Jobs —
1. In the forum thread on memory being eaten up, how much RAM does the Duron machine have?
2. Please carry on the forum thread on memory being eaten up from where it stops.

Quoted text —
# # # #

View previous topic :: View next topic |
Author |
Message |
alexbuell Guru
Joined: 18 Jul 2002 Posts: 490 Location: "Hemp"shire, UK
|
Posted: Tue Dec 30, 2003 12:41 pm Post subject: 2.4.22-gentoo-r2 eats memory?! |
|
|
I've been running 2.4.22-gentoo-r2 for over a week and noticed that on both of my boxes, memory seems to get eaten and never gets released. On the Athlon box w/512MB, 100% of physical memory and the swap file is now 44MB, and is still slowly increasing. On my old Pentium 166 box w/ 128MB, I've had to reboot it every two days as the memory gets all eaten up and constantly swaps for hours upon hours. Has anyone seen similiar problems like this? _________________ Cheers,
Alex.
Linux - the best text adventure game ever. |
|
Back to top |
|
|
M104 Tux's lil' helper
Joined: 13 Jan 2003 Posts: 132 Location: Riverside, CA
|
Posted: Tue Dec 30, 2003 11:54 pm Post subject: |
|
|
I've had a problem recently with slocate (usually called updatedb, which is run at midnight every night) eating up hundreds of megs of memory and then not releasing them. I'm running a Duron with 768 MB of RAM using 2.6.0 and ext3 filesystem, but it was the same with -test9, -test10, and -test11. My "solution" was to lose the nightly updatedb cron job and just reboot to free the memory. It's worked fine without the nightly process, so I haven't really bothered investigating. My other box (unaffected) is a Pentium MMX on 2.4.19 with 32 MB of RAM and using ReiserFS. Both are up to date with x86, besides the kernels. I'm thinking that maybe my slocate and ext3 don't play well together, since everything was peachy when I used ReiserFS and 2.4.22 on the same system, but I really haven't had a change to check this out. _________________ "Pulling together is the aim of despotism and tyranny. Free men pull in all kinds of directions."
Terry Pratchett, The Truth |
|
Back to top |
|
|
alexbuell Guru
Joined: 18 Jul 2002 Posts: 490 Location: "Hemp"shire, UK
|
Posted: Wed Dec 31, 2003 12:35 am Post subject: Yep! |
|
|
Chuffin' hell, the slocate nightly run *was* definitely the culprit. I use ext3fs on both my boxes. Have you tried recompiling slocate? I'm about to try that out now. _________________ Cheers,
Alex.
Linux - the best text adventure game ever.
Last edited by alexbuell on Wed Dec 31, 2003 12:37 am; edited 1 time in total |
|
Back to top |
|
|
M104 Tux's lil' helper
Joined: 13 Jan 2003 Posts: 132 Location: Riverside, CA
|
Posted: Wed Dec 31, 2003 12:37 am Post subject: |
|
|
Wow, so this is the problem, huh? This bug sucked up like 500MB of RAM from me and it sounds like you too. I'll check the gentoo bug repository for this and see what's up. And yes, I've re-emerged to no avail.

# # # #

Given data —
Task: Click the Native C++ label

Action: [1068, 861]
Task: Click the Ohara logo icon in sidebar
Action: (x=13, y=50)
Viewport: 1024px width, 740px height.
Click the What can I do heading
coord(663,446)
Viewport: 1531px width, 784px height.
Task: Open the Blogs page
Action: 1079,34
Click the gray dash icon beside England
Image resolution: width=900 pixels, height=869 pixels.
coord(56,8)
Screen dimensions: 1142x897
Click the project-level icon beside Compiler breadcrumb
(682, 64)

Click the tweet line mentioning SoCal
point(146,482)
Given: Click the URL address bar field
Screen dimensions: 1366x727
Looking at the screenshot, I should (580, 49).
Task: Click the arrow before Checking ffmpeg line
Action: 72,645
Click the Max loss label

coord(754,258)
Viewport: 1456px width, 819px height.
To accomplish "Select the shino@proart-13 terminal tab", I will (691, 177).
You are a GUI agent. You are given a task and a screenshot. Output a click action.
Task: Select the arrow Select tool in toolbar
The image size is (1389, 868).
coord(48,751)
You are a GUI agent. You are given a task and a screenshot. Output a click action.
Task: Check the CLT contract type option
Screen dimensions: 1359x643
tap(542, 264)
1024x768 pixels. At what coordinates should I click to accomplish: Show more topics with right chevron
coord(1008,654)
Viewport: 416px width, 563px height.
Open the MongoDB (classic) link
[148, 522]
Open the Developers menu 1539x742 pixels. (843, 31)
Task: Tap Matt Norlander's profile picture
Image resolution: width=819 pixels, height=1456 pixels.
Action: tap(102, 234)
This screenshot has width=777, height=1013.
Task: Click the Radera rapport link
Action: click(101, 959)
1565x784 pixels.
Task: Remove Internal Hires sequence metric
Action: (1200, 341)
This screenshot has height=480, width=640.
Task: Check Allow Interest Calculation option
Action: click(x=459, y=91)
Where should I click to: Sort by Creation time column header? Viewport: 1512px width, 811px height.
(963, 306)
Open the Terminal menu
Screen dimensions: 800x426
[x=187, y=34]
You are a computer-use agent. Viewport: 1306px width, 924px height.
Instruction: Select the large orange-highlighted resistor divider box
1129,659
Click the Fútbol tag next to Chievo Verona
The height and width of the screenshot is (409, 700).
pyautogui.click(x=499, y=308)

# # # #

Answers —
1. 768 MB

2.
I'm glad I caught your post since I thought I was the only one to have this problem and ignored it! _________________ "Pulling together is the aim of despotism and tyranny. Free men pull in all kinds of directions."
Terry Pratchett, The Truth |
|
Back to top |
|
|
alexbuell Guru
Joined: 18 Jul 2002 Posts: 490 Location: "Hemp"shire, UK
|
Posted: Wed Dec 31, 2003 12:41 am Post subject: |
|
|
M104 wrote: | Wow, so this is the problem, huh? This bug sucked up like 500MB of RAM from me and it sounds like you too. I'll check the gentoo bug repository for this and see what's up. And yes, I've re-emerged to no avail.
I'm glad I caught your post since I thought I was the only one to have this problem and ignored it! |
Loosk like we've stumbled across a nasty kernel bug. I've run updatedb twice now, and will keep trying until the problem happens again - I've got to be quite sure I'm blaming the right miscreant. _________________ Cheers,
Alex.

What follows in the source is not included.